== EXERCISE ==
From the records below, transcribe exactly the lines that begin at the line with "866x630 pixels." and end at the line with "Given: Select the", both included.

Dataset records
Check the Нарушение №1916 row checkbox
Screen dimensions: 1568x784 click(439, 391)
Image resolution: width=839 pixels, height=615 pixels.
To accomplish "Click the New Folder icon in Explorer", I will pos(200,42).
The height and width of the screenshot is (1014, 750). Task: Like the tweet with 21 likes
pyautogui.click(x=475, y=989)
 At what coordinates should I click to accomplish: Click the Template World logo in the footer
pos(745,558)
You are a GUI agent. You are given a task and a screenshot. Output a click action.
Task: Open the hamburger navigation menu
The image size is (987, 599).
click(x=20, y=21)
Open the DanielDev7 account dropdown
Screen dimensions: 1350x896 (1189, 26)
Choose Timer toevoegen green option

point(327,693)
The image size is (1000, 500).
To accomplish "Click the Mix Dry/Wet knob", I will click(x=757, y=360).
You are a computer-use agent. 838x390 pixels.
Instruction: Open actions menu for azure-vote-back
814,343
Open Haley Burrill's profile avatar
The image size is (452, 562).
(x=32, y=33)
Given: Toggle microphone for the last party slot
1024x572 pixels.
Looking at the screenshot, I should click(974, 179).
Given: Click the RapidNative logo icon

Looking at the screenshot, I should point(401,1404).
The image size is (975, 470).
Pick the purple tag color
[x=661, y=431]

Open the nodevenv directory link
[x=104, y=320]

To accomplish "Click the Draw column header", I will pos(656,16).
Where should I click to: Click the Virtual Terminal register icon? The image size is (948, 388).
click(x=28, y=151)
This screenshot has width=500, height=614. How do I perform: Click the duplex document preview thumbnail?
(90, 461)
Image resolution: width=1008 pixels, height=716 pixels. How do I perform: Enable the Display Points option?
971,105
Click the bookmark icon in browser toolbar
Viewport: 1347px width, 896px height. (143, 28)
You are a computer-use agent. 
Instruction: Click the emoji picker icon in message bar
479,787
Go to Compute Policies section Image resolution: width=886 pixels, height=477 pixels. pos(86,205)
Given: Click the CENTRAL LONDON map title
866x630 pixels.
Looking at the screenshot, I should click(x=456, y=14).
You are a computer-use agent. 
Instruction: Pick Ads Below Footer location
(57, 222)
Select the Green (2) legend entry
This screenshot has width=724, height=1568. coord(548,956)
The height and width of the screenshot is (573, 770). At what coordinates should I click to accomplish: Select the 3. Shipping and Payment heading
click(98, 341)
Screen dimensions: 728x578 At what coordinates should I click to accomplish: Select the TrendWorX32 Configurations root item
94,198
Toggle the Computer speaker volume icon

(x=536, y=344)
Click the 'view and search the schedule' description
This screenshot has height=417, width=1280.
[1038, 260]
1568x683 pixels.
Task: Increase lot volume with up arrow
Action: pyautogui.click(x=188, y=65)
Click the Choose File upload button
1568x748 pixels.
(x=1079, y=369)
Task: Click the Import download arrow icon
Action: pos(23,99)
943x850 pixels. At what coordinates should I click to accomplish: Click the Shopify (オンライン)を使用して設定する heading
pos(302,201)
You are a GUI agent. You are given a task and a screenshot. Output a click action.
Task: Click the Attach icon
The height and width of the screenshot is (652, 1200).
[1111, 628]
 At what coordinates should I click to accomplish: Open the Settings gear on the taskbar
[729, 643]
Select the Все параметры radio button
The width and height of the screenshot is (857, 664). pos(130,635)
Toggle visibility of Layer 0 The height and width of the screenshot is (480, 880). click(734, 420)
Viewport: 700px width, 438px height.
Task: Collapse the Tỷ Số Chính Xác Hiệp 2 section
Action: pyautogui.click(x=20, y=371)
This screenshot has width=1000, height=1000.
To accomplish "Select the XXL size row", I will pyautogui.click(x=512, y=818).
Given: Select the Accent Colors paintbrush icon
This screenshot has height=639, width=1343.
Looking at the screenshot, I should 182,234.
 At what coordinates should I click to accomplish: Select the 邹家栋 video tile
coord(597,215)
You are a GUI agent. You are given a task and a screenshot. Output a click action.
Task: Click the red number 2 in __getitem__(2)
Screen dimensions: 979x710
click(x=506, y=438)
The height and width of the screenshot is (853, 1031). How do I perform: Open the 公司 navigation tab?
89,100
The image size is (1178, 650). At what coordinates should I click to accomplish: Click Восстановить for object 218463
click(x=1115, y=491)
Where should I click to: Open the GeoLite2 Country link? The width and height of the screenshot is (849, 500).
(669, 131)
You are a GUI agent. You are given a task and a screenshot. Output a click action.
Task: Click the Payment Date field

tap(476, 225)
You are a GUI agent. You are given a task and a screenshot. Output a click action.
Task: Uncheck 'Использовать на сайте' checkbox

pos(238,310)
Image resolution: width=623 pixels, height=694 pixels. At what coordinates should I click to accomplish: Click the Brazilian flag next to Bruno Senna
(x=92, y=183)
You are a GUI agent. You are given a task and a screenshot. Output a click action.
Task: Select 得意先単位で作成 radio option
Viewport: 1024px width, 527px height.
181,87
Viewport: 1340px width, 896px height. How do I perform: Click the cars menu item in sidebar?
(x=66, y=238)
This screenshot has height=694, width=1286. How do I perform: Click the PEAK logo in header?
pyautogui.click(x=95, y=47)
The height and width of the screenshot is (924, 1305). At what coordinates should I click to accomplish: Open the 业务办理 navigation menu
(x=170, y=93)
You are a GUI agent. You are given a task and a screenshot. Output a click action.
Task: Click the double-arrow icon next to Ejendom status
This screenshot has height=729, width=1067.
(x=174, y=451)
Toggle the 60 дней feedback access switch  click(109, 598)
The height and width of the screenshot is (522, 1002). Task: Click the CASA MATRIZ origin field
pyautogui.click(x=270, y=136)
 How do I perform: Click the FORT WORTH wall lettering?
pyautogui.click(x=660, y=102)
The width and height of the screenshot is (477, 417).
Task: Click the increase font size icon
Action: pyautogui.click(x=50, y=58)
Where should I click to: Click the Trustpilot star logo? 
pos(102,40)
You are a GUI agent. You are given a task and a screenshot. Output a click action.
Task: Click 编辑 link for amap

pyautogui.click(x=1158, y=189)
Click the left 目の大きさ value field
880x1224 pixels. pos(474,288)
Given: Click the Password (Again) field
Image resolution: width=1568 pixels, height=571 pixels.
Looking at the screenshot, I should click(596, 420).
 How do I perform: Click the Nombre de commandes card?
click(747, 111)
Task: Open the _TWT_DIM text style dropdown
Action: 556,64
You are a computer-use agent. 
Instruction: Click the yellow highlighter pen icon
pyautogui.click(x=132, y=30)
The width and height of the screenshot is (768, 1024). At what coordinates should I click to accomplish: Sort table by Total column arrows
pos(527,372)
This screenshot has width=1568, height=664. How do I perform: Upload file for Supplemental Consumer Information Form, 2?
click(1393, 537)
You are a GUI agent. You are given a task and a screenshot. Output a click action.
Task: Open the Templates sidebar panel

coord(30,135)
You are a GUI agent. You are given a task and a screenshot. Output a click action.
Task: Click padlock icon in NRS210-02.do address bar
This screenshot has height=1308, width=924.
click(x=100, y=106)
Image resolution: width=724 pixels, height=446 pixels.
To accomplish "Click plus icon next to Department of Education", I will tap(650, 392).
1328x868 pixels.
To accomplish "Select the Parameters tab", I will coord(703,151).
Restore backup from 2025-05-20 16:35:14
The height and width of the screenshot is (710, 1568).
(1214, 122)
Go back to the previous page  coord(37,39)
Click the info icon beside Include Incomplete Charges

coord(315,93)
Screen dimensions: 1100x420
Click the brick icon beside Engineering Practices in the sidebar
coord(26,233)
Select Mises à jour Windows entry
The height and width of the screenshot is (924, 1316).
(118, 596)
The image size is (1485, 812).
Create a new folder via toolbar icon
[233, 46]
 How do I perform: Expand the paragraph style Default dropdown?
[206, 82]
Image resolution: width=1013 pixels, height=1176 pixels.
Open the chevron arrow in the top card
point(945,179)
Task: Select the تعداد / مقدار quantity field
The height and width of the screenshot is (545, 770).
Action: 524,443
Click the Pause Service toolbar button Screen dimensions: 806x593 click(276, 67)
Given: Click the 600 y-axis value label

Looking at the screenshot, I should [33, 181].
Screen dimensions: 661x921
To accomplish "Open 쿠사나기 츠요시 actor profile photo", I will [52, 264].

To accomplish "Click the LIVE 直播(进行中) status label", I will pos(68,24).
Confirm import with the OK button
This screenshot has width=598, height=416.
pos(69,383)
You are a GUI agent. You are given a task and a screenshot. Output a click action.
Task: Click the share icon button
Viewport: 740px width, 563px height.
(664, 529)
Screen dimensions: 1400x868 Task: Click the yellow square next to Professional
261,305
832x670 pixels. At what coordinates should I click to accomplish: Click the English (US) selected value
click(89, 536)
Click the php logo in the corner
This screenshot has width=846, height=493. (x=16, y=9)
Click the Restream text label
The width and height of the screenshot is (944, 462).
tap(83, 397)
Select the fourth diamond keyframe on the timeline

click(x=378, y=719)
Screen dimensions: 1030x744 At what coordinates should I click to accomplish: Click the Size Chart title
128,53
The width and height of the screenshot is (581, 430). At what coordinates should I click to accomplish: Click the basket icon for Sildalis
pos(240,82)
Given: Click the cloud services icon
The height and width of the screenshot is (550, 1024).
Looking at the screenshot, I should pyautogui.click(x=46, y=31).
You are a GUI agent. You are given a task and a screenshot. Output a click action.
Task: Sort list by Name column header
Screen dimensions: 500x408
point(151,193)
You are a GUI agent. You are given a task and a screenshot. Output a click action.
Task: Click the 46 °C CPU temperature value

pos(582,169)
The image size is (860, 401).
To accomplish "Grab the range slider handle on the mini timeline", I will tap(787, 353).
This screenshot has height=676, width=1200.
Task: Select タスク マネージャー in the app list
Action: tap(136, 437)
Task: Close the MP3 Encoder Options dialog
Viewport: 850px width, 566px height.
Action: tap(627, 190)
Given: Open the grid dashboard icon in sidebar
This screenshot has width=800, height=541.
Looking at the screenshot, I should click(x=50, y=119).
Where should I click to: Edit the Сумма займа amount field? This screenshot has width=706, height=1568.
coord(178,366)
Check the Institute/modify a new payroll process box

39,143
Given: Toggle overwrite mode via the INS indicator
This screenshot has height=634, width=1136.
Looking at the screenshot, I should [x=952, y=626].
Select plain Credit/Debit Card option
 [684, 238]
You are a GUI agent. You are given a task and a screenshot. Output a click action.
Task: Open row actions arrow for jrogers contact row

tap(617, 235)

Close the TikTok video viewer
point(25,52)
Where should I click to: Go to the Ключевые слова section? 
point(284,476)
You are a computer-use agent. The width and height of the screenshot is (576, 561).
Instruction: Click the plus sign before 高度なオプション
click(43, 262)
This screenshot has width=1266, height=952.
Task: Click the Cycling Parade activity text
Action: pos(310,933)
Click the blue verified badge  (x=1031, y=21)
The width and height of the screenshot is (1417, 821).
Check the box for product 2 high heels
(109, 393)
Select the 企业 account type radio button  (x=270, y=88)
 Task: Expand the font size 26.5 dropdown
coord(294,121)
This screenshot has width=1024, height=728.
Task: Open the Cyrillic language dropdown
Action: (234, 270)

== RESPONSE BOX ==
866x630 pixels.
Looking at the screenshot, I should click(x=456, y=14).
You are a computer-use agent. 
Instruction: Pick Ads Below Footer location
(57, 222)
Select the Green (2) legend entry
This screenshot has width=724, height=1568. coord(548,956)
The height and width of the screenshot is (573, 770). At what coordinates should I click to accomplish: Select the 3. Shipping and Payment heading
click(98, 341)
Screen dimensions: 728x578 At what coordinates should I click to accomplish: Select the TrendWorX32 Configurations root item
94,198
Toggle the Computer speaker volume icon

(x=536, y=344)
Click the 'view and search the schedule' description
This screenshot has height=417, width=1280.
[1038, 260]
1568x683 pixels.
Task: Increase lot volume with up arrow
Action: pyautogui.click(x=188, y=65)
Click the Choose File upload button
1568x748 pixels.
(x=1079, y=369)
Task: Click the Import download arrow icon
Action: pos(23,99)
943x850 pixels. At what coordinates should I click to accomplish: Click the Shopify (オンライン)を使用して設定する heading
pos(302,201)
You are a GUI agent. You are given a task and a screenshot. Output a click action.
Task: Click the Attach icon
The height and width of the screenshot is (652, 1200).
[1111, 628]
 At what coordinates should I click to accomplish: Open the Settings gear on the taskbar
[729, 643]
Select the Все параметры radio button
The width and height of the screenshot is (857, 664). pos(130,635)
Toggle visibility of Layer 0 The height and width of the screenshot is (480, 880). click(734, 420)
Viewport: 700px width, 438px height.
Task: Collapse the Tỷ Số Chính Xác Hiệp 2 section
Action: pyautogui.click(x=20, y=371)
This screenshot has width=1000, height=1000.
To accomplish "Select the XXL size row", I will pyautogui.click(x=512, y=818).
Given: Select the Accent Colors paintbrush icon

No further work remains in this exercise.